After a series of more or less apparent twists and turns, the adrenaline rises in Infiesto because we are about to face the number one suspect: The Prophet – or rather Ramos, who seemed so strange to us. The story of this Prophet, as he calls himself, belongs to a past time when he had already struck numerous victims. Like a sort of Charles Manson, he was able to attract young men and women to his cult. Initially, however, everything happened consensually until the pandemic arrived. From that moment, the Prophet – as called by his god – worked for a greater good, a fanatic who branded his victims.
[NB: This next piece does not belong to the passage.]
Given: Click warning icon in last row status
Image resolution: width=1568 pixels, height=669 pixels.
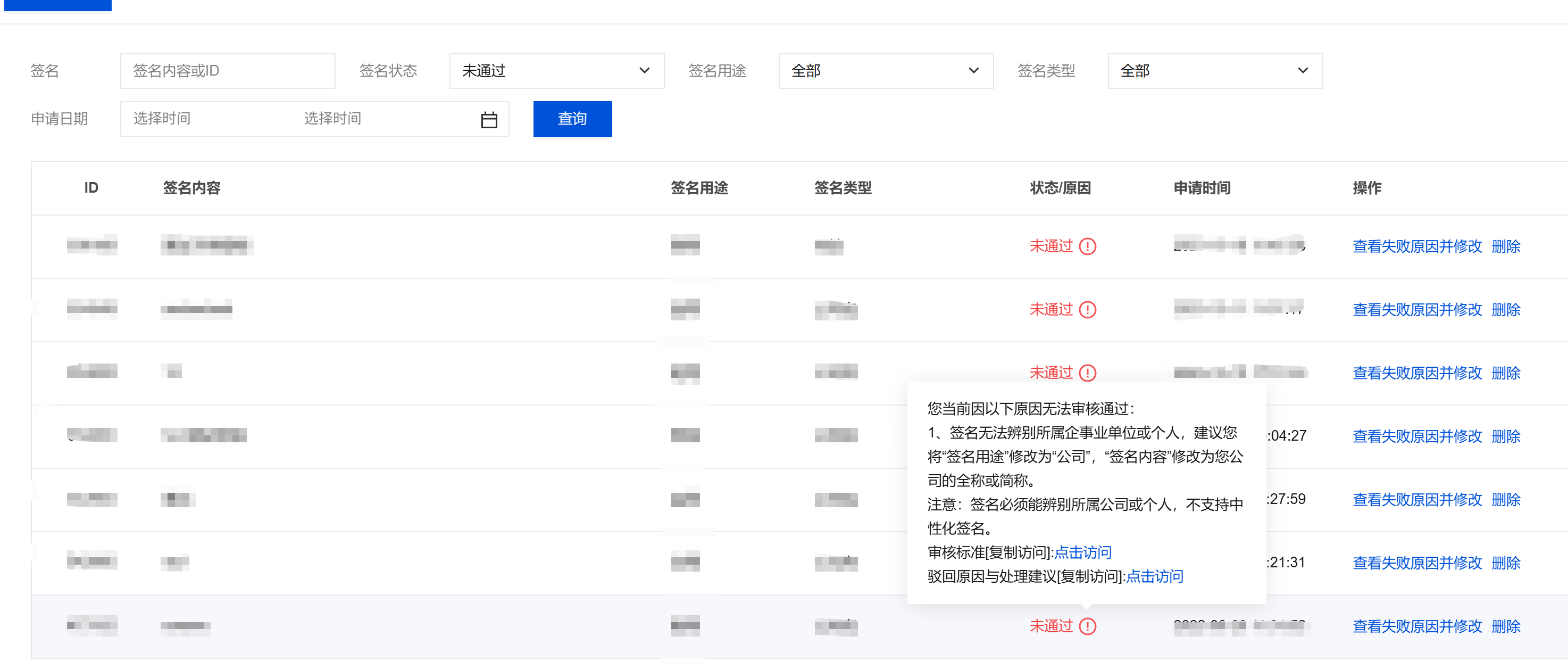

The end of the world is near and is represented by the last moments of the film, in the final confrontation. It is that journey to the center of the earth that Castro takes in the mine elevator that takes Castro to the center of the Underworld, to the core of the earth. There the character of Iria del Río will face the Prophet in a fight that is not very exciting, but rather linear and obvious. Infiesto initially makes good use of the first twists, a crescendo that makes the investigation quite articulate, albeit with some flaws. However, the realization leaves something to be desired and is at the mercy of the viewer who finds himself at the end of the film seen without an explanation that does not refer to the classic “greater good”.

Infiesto Review: The Last Words

Despite some gimmicks and goodwill, Infiesto is a Netflix original film that will soon be forgotten. Not only because it has the presumption to tell the worst days of the Coronavirus pandemic through the fil rouge of the investigative narrative structure, but because it sinks hands fully into the most recent television imagery (True Detective) without ever paying homage to it with originality.